-- Opening Marker --
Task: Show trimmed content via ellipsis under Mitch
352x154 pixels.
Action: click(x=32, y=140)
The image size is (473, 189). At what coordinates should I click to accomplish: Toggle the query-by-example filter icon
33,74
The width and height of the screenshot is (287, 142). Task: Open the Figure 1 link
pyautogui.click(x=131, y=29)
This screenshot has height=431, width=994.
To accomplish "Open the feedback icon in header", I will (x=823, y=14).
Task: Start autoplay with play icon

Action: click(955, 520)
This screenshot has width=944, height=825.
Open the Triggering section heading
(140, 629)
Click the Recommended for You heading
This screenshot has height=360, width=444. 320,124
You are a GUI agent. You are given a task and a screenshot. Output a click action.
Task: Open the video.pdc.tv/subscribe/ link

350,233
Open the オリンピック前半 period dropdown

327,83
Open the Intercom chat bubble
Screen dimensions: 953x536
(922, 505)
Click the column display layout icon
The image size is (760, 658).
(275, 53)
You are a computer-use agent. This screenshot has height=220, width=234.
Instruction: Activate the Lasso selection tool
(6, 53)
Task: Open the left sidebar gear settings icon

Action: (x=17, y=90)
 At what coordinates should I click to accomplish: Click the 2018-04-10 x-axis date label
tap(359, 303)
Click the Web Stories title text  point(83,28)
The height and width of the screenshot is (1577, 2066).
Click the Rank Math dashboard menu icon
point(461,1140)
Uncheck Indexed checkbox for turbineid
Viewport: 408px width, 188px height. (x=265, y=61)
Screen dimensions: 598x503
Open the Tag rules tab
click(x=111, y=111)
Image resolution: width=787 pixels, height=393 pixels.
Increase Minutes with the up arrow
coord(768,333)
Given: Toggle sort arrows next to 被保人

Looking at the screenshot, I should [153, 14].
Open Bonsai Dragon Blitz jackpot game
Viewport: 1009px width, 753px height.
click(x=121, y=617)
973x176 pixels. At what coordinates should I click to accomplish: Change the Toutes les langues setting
-- Closing Marker --
__TASK DETAILS__
Copy the records above faithfully. Begin at their first line, end at the line containing "Click the Web", and include nothing else.

__TASK ANSWER__
Task: Show trimmed content via ellipsis under Mitch
352x154 pixels.
Action: click(x=32, y=140)
The image size is (473, 189). At what coordinates should I click to accomplish: Toggle the query-by-example filter icon
33,74
The width and height of the screenshot is (287, 142). Task: Open the Figure 1 link
pyautogui.click(x=131, y=29)
This screenshot has height=431, width=994.
To accomplish "Open the feedback icon in header", I will (x=823, y=14).
Task: Start autoplay with play icon

Action: click(955, 520)
This screenshot has width=944, height=825.
Open the Triggering section heading
(140, 629)
Click the Recommended for You heading
This screenshot has height=360, width=444. 320,124
You are a GUI agent. You are given a task and a screenshot. Output a click action.
Task: Open the video.pdc.tv/subscribe/ link

350,233
Open the オリンピック前半 period dropdown

327,83
Open the Intercom chat bubble
Screen dimensions: 953x536
(922, 505)
Click the column display layout icon
The image size is (760, 658).
(275, 53)
You are a computer-use agent. This screenshot has height=220, width=234.
Instruction: Activate the Lasso selection tool
(6, 53)
Task: Open the left sidebar gear settings icon

Action: (x=17, y=90)
 At what coordinates should I click to accomplish: Click the 2018-04-10 x-axis date label
tap(359, 303)
Click the Web Stories title text  point(83,28)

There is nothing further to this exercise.